但馬国扇山藩では藩主が病に倒れ、娘の千代姫と双生児に生まれながら双子は不吉と手放された雪姫の存在が急浮上。雪姫の行方を藩主は気にかけ、また何やら企む次席家老一派が本来、家督を継ぐ資格は雪姫と主張し出す。

その雪姫、江戸の侠客江戸屋吉兵衛(大河内傳次郎)のもとで二代目の吉三として育てられていた。冒頭から若衆姿で旗本奴の白鞘組と「ロカビリー剣法」を歌いながらの立ち回り、そこで手を貸した侍(大川橋蔵)こそ千代姫の許嫁だった。出生の秘密から扇山藩のお家騒動に巻き込まれていく吉三。

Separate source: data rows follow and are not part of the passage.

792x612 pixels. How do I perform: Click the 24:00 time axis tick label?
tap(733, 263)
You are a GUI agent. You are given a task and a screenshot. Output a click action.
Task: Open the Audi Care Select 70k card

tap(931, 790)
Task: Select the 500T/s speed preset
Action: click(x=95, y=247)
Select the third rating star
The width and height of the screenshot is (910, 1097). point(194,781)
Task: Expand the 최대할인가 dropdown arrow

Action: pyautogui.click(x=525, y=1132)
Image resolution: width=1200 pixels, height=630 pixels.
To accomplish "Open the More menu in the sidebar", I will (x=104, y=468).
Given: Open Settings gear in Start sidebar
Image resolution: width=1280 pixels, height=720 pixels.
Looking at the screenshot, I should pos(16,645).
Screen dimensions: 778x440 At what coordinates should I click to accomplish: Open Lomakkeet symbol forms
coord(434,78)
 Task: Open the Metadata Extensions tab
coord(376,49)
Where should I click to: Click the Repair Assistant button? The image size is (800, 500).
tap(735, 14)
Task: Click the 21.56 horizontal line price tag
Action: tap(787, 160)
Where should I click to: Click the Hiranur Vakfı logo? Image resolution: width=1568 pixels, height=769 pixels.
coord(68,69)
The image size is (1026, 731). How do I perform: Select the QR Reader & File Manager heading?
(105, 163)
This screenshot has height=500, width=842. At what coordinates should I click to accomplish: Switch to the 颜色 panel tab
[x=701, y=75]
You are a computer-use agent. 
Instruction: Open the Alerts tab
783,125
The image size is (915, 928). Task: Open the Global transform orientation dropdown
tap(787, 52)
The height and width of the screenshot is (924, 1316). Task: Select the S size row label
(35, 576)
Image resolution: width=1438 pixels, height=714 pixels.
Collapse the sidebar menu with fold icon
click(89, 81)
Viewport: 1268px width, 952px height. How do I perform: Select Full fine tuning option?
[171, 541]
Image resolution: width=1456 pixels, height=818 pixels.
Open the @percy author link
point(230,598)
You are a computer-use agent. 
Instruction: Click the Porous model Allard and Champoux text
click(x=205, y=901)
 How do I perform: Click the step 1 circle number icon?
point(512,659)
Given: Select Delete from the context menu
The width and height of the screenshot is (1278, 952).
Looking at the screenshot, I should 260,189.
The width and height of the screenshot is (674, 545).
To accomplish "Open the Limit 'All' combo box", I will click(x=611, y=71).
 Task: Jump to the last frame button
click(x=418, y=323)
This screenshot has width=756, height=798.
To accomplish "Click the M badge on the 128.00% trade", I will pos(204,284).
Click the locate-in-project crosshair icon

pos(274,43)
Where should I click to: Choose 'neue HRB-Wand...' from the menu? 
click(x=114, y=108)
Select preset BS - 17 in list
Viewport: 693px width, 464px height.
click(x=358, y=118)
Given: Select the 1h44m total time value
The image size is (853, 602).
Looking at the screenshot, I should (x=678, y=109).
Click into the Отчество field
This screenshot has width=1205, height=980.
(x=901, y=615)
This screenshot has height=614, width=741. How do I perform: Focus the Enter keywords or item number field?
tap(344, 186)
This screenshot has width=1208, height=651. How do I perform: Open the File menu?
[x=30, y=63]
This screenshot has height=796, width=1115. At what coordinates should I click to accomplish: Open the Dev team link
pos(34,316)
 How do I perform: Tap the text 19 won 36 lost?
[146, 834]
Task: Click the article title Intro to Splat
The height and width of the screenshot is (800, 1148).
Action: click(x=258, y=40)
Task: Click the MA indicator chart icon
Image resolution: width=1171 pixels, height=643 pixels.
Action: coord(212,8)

美空ひばり、千代姫と吉三の二役、かつ途中で吉三、町娘姿になったりと姫と男伊達にとどまらぬ三変化。さらに江戸から旅の道中では侍と結ばれることを夢想して結婚装束姿も披露。目的ある旅の最中にしてはこの夢のシーン、長くておかしい。もちろん歌う場面も多々で、今観ても愉しい。当時のひばりファンにはたまらん作品だったろうなぁ。

あと東映時代劇だけに、祭礼やら川開きでの花火など人の賑わいのあるシーンの多人数のエキストラ動員がされており、コロナ禍の今ではなおのこと再現無理な活気で目を奪い、かつ、ラストでは効果的に切なさを増すのであった。